When I was younger, I was convinced the most outgoing, confident, powerful, and assertive people made the best leaders. Those who were the first to break a silence or those who continuously shared their opinions seemed to rise to the top. As I witness authority figures in my life lead others, I realize there is not one correct way to lead. After joining the DeRouen team and diving into the realm of Global Health research, I expanded my definition of leadership, increased my knowledge of the characteristics of a leader, and was inspired to reflect on my personal leadership philosophy.
I strive to maintain a flexible definition of leadership, as my existing ideas are modified by new experiences. Reflecting on my history of leadership experiences, I have concluded the following ideas. I believe the best leaders lead through a philosophy rooted in servant leadership. Sharing responsibility, power, and influence allows a true leader to encourage others to be the best versions of themselves instead of taking control and forcing others to follow. A true leader does not focus on making themselves shine brighter than everyone else, but instead focuses on making as many individuals shine as bright as possible. A leader will hold the most influence when they focus their attention on improving each other’s lives instead of trying to solely improve their own. True leaders meet others in times of struggle and walk with them through it. Although I have recently came to these conclusions, I recognize my definition of leadership may be completely different than another person’s definition, and still differs from my definition of leadership years ago.
When I decided to pursue a leadership role in planning the DeRouen Center’s first Global Oral Health Symposium, a plethora of fears arose. How was I expected to devote the necessary time to thoroughly plan a research symposium, while juggling graduating from the University of Washington, working twenty hours per week, and maintaining my emotional and physical health as well? It was a daunting task, but soon I realized a key component of any true leader: task delegation.

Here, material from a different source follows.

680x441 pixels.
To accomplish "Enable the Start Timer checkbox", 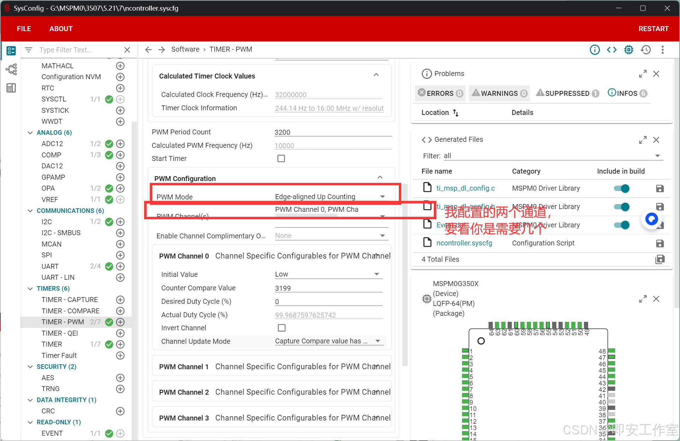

I owe much of the symposium’s success to the Center’s recently appointed director, Dr. Ana Lucia Seminario. As my mentor, Dr. Seminario quickly witnessed my learning style and encouraged me delegate tasks to other team members. I learned that every member of our team had valuable skills to contribute to the planning and execution phases of the symposium, but it was challenging for me to assign other team members tasks and pass on responsibility. Yet, a team does not win a race by having one member sprint the entire way, but by learning to pass the baton in the most efficient way possible. I gained an immense amount of respect and trust for my team members, as they took on tasks with full responsibility and effort. The DeRouen Center’s first symposium was a true success for many reasons, but the execution of the symposium was impossible without the work and shared vision of every DeRouen team member.
As I reflect on this successful event and plan for the future, I am extremely excited to watch the DeRouen Center grow and expand. I wholeheartedly believe this organization will thrive if we keep our values of sustainability, advancement and innovation, compassion, and collaboration as priorities. The best way to achieve our mission of improving quality of life by promoting collaboration and inclusivity in oral and craniofacial research is by leading with a philosophy of servant leadership.